Gut Bacteria Differ in Both Conditions
The composition of gut bacteria in migraine patients is measurably different from healthy controls, and the pattern overlaps with what researchers see in IBS. A systematic review found that migraine patients consistently have lower levels of Faecalibacterium, a bacterial group known for producing anti-inflammatory compounds and maintaining gut lining health. Chronic migraine patients also showed reduced Roseburia, another beneficial genus involved in gut stability.
At the same time, migraine patients had elevated levels of Veillonella and Parabacteroides, bacteria linked to inflammation and nitric oxide production. Nitric oxide is a known migraine trigger that dilates blood vessels in the brain. Distinct microbial shifts were observed specifically in patients who had both migraine and IBS, suggesting the two conditions may reinforce each other through the microbiome. When your gut bacteria tilt toward a more inflammatory, less protective profile, both your digestive system and your brain pay the price.
Dietary Changes That Help Both
Because the conditions share underlying mechanisms, treating one can improve the other. A study of patients with both functional digestive disorders and migraine tested a two-week dietary intervention that restricted FODMAPs (fermentable carbohydrates that commonly trigger IBS symptoms) along with starch and sucrose. Migraine intensity dropped from an average of 6.1 to 3.8 on a pain scale, and headache frequency fell from 3.4 days to 2.5 days. The study defined meaningful improvement as at least a 50% reduction in headache intensity or frequency, and a large proportion of participants met that bar.
This makes practical sense. FODMAPs feed certain gut bacteria and can increase gas, bloating, and intestinal inflammation. Reducing that inflammatory burden in the gut appears to quiet the signals traveling up to the brain. If you have both IBS and frequent headaches, a structured low-FODMAP elimination diet, ideally guided by a dietitian, is one of the more accessible interventions to try. Common high-FODMAP foods include garlic, onions, wheat, certain fruits, and dairy products containing lactose.
Vagus Nerve Stimulation
The vagus nerve is the primary physical cable connecting gut and brain, and it’s now a therapeutic target for both conditions. Noninvasive vagal nerve stimulation devices, which deliver mild electrical pulses through the skin of the neck, are FDA-approved for treating migraine and cluster headache. In separate pilot studies, the same type of device also improved gastroparesis symptoms and sped up gastric emptying.
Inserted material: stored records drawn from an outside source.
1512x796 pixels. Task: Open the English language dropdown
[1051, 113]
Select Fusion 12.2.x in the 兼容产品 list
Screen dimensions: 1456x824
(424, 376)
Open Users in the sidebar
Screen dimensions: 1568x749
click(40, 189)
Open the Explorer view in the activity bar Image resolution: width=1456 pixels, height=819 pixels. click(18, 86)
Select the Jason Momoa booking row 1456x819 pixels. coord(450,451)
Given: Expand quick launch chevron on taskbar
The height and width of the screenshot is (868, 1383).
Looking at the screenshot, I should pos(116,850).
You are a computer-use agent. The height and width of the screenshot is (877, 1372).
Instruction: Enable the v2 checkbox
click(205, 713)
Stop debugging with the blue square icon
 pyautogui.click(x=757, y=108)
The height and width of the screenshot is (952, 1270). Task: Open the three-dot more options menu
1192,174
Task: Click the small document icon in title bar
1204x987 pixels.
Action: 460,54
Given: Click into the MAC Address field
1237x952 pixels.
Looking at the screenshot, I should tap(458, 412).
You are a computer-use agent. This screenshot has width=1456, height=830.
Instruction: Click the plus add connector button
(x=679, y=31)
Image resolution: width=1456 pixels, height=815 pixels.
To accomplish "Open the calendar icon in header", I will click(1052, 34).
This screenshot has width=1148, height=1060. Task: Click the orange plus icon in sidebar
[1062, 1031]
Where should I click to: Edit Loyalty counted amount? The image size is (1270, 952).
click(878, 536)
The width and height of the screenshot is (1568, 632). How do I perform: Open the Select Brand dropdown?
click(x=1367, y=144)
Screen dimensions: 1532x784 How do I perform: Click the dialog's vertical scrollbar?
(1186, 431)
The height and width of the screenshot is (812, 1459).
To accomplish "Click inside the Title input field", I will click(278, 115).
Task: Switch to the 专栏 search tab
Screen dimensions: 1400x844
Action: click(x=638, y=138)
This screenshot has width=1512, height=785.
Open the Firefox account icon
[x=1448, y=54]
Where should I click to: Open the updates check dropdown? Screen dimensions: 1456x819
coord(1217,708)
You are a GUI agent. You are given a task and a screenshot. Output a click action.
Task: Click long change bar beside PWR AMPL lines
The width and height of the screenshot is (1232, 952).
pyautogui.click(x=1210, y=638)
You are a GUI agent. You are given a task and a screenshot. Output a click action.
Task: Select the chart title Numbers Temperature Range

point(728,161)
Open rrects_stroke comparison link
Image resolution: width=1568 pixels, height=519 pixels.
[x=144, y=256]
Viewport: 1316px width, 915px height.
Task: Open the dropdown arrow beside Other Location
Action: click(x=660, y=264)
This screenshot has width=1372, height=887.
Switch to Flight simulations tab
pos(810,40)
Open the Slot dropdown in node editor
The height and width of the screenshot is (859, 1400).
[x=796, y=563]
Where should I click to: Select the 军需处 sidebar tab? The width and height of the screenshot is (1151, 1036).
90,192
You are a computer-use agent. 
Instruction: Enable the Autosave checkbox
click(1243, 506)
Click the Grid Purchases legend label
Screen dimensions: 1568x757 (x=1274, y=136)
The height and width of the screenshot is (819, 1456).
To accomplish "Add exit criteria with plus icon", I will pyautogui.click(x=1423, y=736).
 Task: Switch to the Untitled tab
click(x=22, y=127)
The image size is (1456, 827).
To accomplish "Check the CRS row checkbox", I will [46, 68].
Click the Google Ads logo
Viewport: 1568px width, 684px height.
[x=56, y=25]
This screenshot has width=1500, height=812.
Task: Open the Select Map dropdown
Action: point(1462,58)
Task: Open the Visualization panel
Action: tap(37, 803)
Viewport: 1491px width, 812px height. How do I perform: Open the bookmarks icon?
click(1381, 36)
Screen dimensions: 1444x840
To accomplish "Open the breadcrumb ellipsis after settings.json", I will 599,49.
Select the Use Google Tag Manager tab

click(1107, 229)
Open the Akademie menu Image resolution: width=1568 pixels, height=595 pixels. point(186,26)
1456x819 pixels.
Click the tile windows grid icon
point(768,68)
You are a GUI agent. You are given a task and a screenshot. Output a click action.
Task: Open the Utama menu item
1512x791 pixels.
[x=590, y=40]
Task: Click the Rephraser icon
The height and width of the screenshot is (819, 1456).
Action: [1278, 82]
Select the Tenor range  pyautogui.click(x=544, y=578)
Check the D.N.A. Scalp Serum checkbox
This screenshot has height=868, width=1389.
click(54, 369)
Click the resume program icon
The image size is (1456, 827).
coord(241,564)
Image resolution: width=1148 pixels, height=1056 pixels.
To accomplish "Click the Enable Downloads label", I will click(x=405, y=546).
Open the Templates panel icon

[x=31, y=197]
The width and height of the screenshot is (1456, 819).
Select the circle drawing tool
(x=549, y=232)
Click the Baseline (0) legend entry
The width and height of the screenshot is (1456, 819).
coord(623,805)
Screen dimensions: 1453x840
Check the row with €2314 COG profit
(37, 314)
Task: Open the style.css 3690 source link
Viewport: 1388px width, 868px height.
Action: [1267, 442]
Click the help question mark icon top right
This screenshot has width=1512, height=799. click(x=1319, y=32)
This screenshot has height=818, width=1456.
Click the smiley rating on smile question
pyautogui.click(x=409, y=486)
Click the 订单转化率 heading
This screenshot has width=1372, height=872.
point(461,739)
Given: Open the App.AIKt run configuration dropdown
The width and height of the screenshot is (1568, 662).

This is still an emerging treatment area for IBS specifically, but it illustrates how tightly the two conditions are wired together. Stimulating the nerve that connects them can produce benefits on both ends.
What This Means if You Have Both
If you experience IBS alongside frequent headaches or migraines, you’re not imagining the connection. The relationship is biological, driven by shared serotonin dysfunction, overlapping inflammatory signals, altered gut bacteria, and a malfunctioning autonomic nervous system. Treating the conditions in isolation, as though they have nothing to do with each other, misses the bigger picture.
Keeping a symptom diary that tracks both gut symptoms and headaches can help you identify shared triggers. Many people notice that the same foods, stress patterns, or sleep disruptions set off both conditions simultaneously. Low-dose tricyclic antidepressants are sometimes prescribed for both IBS pain and migraine prevention, working on the shared nerve pathways that drive both conditions. Addressing gut health through diet, stress management, and microbiome support may reduce migraine frequency as a downstream benefit, not just improve digestion.